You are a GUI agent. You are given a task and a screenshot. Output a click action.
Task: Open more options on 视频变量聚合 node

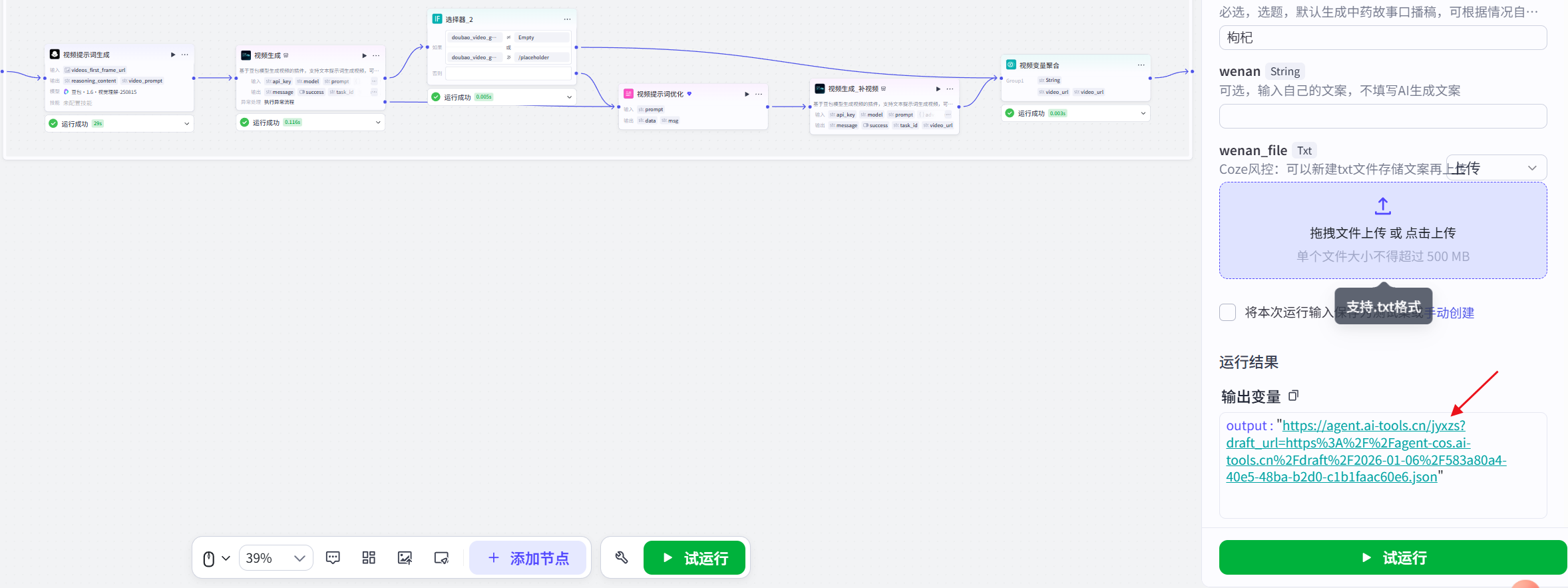1141,65
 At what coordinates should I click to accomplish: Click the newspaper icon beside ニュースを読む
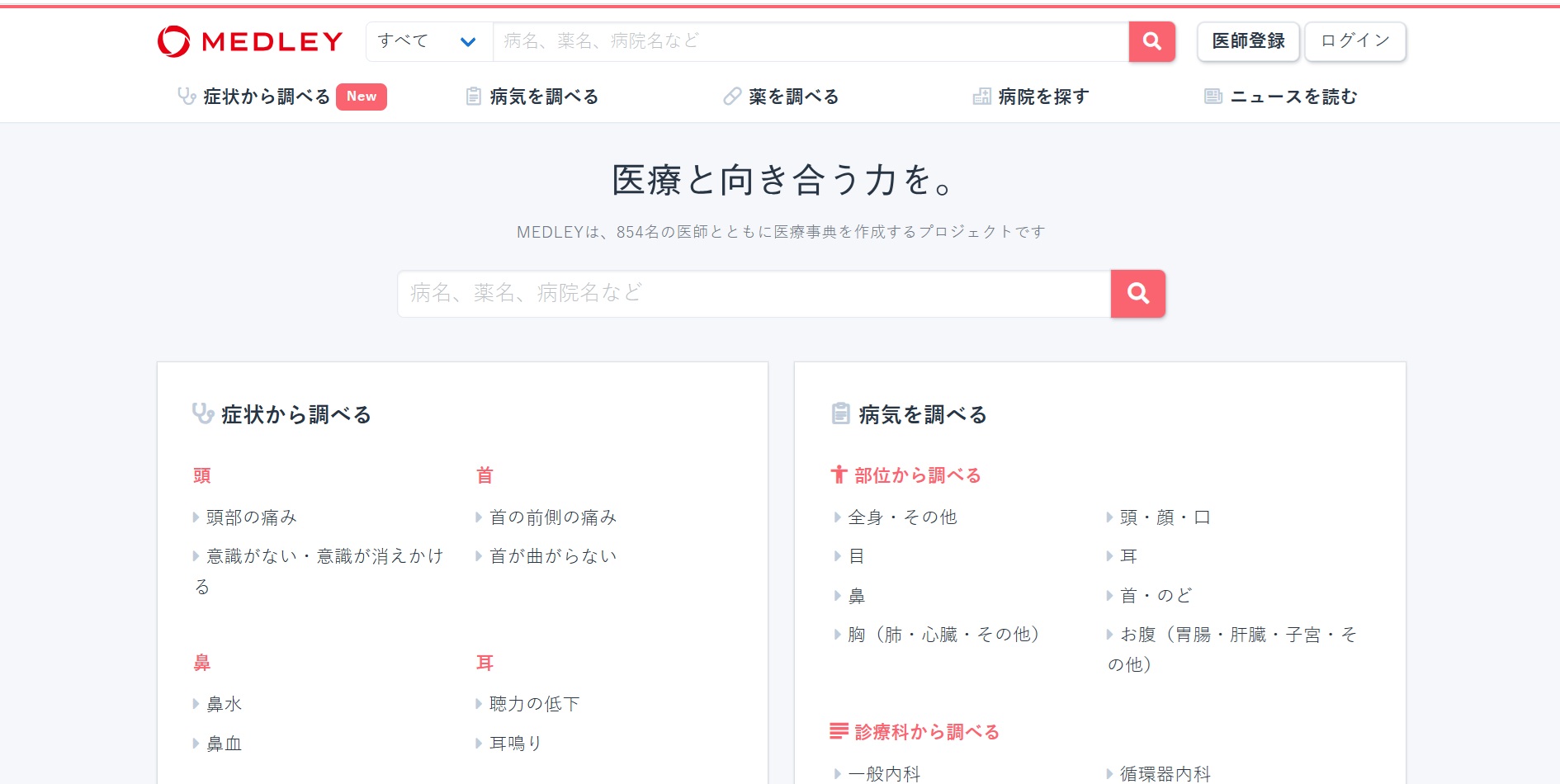(x=1213, y=97)
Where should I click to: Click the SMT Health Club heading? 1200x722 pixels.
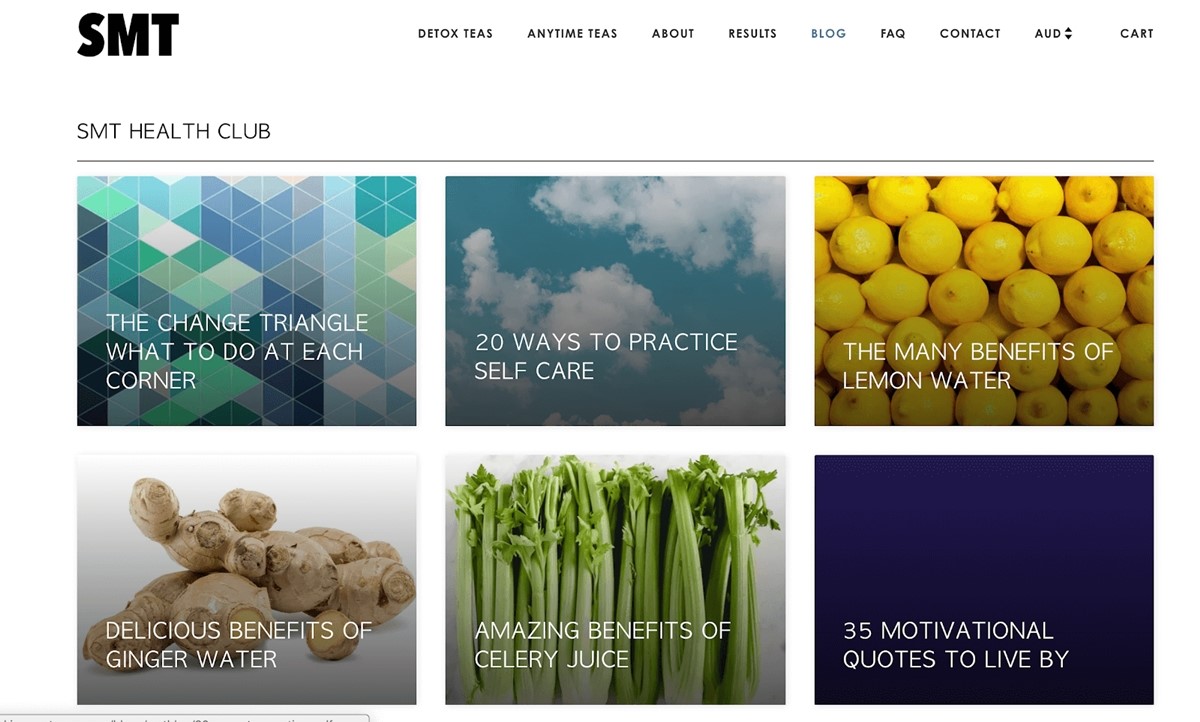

□ □ □

▶ **WHAT YOU ARE ASKED TO DO**: Your reply must contain each entry exactly as written and no pictures.

▶ **TASK RESPONSE**:
You are a GUI agent. You are given a task and a screenshot. Output a click action.
Task: Open more options on 视频变量聚合 node

1141,65
 At what coordinates should I click to accomplish: Click the newspaper icon beside ニュースを読む
(x=1213, y=97)
Where should I click to: Click the SMT Health Club heading? 1200x722 pixels.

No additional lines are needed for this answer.